Friend me, friend a new way to learn

December 31, 2010|Lisa Prejean

My son recently helped me set up a Facebook account.

Yes, I know I am behind the times. I just haven't taken the time to become part of this social networking phenomenon until now.

What prompted the change?

Perhaps it was Mark Zuckerberg being named Time magazine's Person of the Year.

No, I only gave that a cursory glance. (But can you believe the creator of Facebook is only 26?)

Maybe it was the reviews that the movie "The Social Network" received.

Actually, that wasn't a motivator for me. I haven't seen the film.

A company's promise of awarding grants to schools with Facebook campaigns could have prompted me to become involved. But, alas, our school was overlooked for the big city schools that had thousands of people on Facebook. At least we tried to acquire the funding.

It was intriguing to read reports on flash mob organizers who arranged through Facebook to give impromptu mall food court performances of Handel's "Hallelujah Chorus." I wish I could have been a part of the local one, but it was occurring as my friends and I were in the midst of dress rehearsal for our church's cantata. Oh, well, you can't do everything.

Facebook is popular among my children's friends, my students and their parents.

While I've sent many friend requests to the parents of my students, I felt uncomfortable sending requests to students or former students. I don't want them to feel like I'm invading their privacy.

However, if they request me as a friend, I will add them to my friend list.

I like feeling connected to others.

What truly motivated me to enter the world of Facebook, though, transcends those possibilities.

I see Facebook as a teaching tool.

As I shared this with my 15-year-old, he shook his head.

"Ah, Mom, no one will read your wall."

I knew that probably wasn't a good thing, but my first thought was "What wall?"

I soon found out as my son walked me through the basics of Facebook.

The wall is where Facebook consumers post "What's on Your Mind?" comments. A person's friends can see what is posted.

Because words are often on my mind, why not use this opportunity to instruct?

No, my son insisted. Facebook is not about learning. It is about fun.

Why not make learning fun, I countered? Everyone wants to feel smart, so why shouldn't I share grammar, usage, punctuation and spelling tips on my wall? (I don't know about you, but I feel really good about having a wall I can call my very own.)

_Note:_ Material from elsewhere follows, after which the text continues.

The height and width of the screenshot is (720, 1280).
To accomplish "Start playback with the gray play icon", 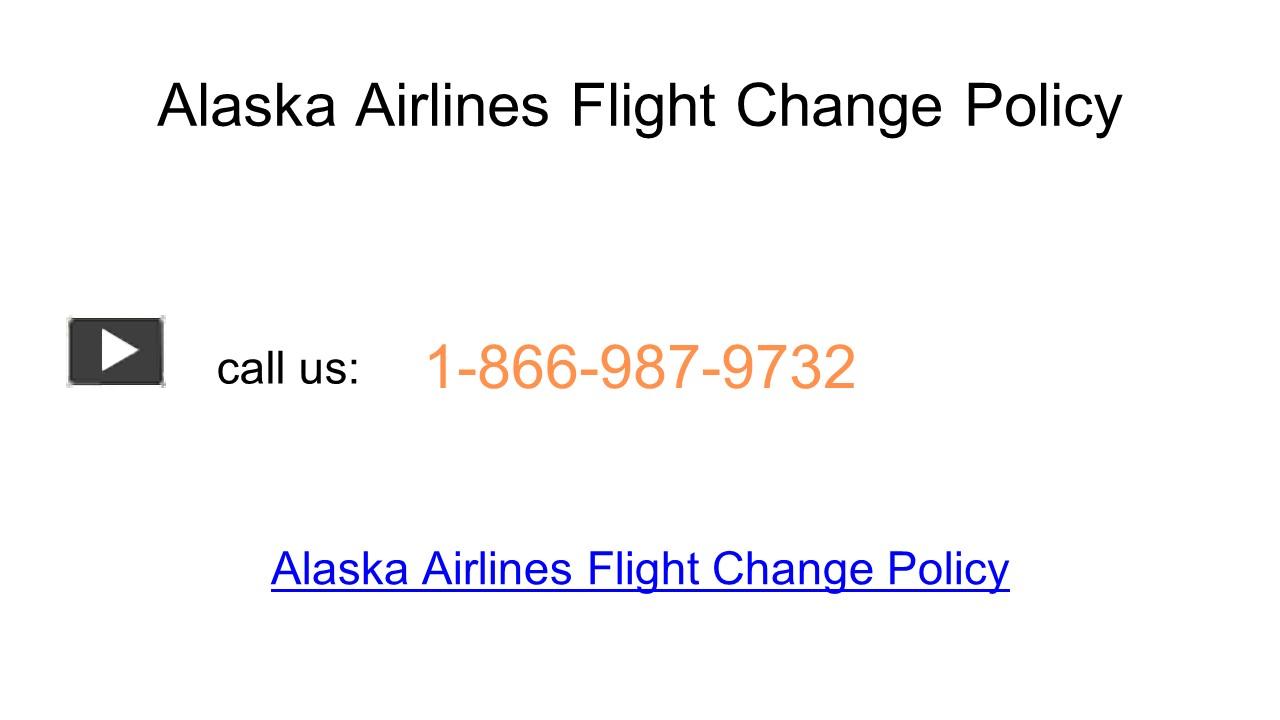I will coord(116,351).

My son is skeptical, but I think he'll come around.

My mother also lacks enthusiasm. She wants to know how I'm going to have time for this. I explained to her that Facebook is quicker than opening separate e-mails from all your friends. You can just scroll down, quickly read through all the postings and catch up in a glance. Isn't that one of the main reasons for the creation of Facebook?

At least, that's how I think it works. As with all technology, when others have broken the ground, I'm willing to give it a try.